リディアがリリアーナとの交友関係を勧めてきたのは、そういった点を彼女から学べるようになのだとクラリーチェは理解した。

「………少し迂闊でした。申し訳ございません、殿下」

暫しの沈黙の後、ラファエロが厳しい表情を浮かべた。

「………いえ、グロッシ侯爵令嬢なら問題無いでしょう。………それよりもクラリーチェ嬢にお伝えしておくことがあって参りました。………トゥーリ伯爵邸に賊が入ったと報告がありました」
「賊………?」
「まだ犯人は捕まっておりませんが、おそらくブラマーニ公爵達の手の者かと。………薄々、トゥーリ伯爵が反旗を翻すことが分かっていたのでしょうね。屋敷に残されている金目のものには一切手を付けず、書斎や執務室がかなり荒らされているそうです」
「………つまり、伯父の集めた証拠の品が目当てだったということですわね?」

クラリーチェの言葉に、ラファエロが頷く。

キエザは、周辺国に比べても治安は良い方だ。騎士団を組織化し、その下に各都市毎の自警騎士団を配置しているために、犯罪へと取締ができているからだ。
王都で、しかも貴族の屋敷に賊が入るなど、前代未聞だった。

「今、兄上が自警騎士団に、王都全体を捜索させていますが、おそらく犯人は捕まらないでしょう」

少し悔しそうに、ラファエロは唇を噛んだ。

「証拠が既にエドアルド様に渡ったと、推察される可能性もあるのではないですか?」

ブラマーニ公爵達の最終的な狙いは何か分からないが、サヴィーニ侯爵の例を見れば、目的の為には手段は選ばないということ、そして計画の邪魔になるようなものは一切排除しようとすることが伺える。

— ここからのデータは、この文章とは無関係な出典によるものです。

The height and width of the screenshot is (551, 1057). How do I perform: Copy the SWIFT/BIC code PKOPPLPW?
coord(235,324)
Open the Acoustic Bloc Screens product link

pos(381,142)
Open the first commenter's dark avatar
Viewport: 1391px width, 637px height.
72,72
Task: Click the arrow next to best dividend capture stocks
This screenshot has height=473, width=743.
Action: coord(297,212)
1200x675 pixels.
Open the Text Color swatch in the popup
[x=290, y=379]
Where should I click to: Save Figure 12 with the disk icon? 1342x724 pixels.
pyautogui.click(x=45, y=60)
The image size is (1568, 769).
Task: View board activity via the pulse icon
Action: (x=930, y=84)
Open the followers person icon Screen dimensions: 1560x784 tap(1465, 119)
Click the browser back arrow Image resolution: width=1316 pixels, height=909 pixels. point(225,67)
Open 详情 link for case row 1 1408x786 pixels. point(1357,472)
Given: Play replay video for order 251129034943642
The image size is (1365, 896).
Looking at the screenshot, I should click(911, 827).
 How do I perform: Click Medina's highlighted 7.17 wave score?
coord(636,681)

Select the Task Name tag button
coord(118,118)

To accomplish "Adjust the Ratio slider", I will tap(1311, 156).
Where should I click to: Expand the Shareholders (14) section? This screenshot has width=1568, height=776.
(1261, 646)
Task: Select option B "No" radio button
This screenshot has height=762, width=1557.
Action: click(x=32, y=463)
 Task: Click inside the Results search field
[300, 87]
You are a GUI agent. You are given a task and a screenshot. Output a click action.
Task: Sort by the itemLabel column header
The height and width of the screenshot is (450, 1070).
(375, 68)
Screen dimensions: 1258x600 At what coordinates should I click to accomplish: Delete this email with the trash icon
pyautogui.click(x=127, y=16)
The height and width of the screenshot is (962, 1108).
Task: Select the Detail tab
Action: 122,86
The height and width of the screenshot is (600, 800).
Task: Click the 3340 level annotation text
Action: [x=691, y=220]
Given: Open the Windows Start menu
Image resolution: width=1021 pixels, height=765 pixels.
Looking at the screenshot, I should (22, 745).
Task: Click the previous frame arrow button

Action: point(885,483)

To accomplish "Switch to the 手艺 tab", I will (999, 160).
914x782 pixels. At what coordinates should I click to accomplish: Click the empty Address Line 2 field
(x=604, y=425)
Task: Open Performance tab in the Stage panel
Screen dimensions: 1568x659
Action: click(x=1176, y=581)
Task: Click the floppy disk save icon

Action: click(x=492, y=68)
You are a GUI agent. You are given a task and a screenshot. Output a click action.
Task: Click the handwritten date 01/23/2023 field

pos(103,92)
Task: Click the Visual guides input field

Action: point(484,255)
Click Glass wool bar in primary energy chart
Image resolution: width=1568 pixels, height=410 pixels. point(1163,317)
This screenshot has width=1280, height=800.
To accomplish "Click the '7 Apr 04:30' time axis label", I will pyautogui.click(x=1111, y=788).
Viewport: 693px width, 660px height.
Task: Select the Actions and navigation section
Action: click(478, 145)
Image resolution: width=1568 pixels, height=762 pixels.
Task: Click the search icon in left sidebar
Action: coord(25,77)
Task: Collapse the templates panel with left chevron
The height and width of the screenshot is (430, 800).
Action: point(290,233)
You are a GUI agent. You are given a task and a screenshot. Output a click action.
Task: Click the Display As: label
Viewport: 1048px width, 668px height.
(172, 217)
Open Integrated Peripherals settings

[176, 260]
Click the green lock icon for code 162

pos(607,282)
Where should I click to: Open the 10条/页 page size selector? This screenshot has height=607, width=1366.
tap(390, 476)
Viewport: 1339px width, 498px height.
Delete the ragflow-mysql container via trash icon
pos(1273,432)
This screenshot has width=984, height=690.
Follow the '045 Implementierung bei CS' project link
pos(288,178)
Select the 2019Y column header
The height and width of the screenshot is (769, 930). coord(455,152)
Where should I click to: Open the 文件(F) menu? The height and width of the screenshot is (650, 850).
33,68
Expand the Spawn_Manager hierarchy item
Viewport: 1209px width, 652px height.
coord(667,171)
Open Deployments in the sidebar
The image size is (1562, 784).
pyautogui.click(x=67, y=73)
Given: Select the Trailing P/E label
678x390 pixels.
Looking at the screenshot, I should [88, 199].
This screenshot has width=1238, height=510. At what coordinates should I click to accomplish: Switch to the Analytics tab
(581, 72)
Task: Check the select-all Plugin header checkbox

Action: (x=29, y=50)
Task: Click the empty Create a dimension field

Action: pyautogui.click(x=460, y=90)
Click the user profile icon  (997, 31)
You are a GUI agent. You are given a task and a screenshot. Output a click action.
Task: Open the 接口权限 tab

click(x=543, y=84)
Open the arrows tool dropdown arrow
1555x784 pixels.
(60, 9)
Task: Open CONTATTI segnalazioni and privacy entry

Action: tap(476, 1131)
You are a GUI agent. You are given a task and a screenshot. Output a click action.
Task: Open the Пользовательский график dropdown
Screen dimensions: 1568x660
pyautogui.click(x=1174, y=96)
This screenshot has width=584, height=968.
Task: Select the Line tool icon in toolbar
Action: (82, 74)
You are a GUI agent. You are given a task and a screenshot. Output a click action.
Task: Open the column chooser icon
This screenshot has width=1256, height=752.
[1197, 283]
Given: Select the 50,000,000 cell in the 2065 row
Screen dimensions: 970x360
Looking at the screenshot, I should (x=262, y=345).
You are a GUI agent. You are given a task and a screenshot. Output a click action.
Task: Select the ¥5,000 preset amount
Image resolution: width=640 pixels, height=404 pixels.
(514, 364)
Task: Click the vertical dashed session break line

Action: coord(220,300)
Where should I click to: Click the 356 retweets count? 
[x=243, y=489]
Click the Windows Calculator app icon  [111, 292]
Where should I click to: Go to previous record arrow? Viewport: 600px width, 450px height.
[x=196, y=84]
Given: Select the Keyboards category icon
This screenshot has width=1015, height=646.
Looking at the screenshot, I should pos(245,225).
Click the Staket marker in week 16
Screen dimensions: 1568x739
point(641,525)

「それも考えておかなければなりませんが、兄上はブラマーニ公爵の手の者に殺られるようなことは無いでしょう。我々兄弟は、幼少の頃から常に命を狙われてきましたからね」

なんてことはない、と言うように、ラファエロは変わらぬ穏やかな笑みを浮かべると、さらっと恐ろしいことを口にした。

「………トゥーリ伯爵は生前、管理を任されていたジャクウィント侯爵邸に頻繁に通っていたということはご存知ですね?」

クラリーチェは、ラファエロの言葉に頷いた。

「これは私の推測ですが………トゥーリ伯爵はジャクウィント侯爵邸で、ブラマーニ公爵達を貶めるための重大な証拠を探していたのではないかと思っているのです」

ラファエロの言葉に、クラリーチェは大きく目を見開いた。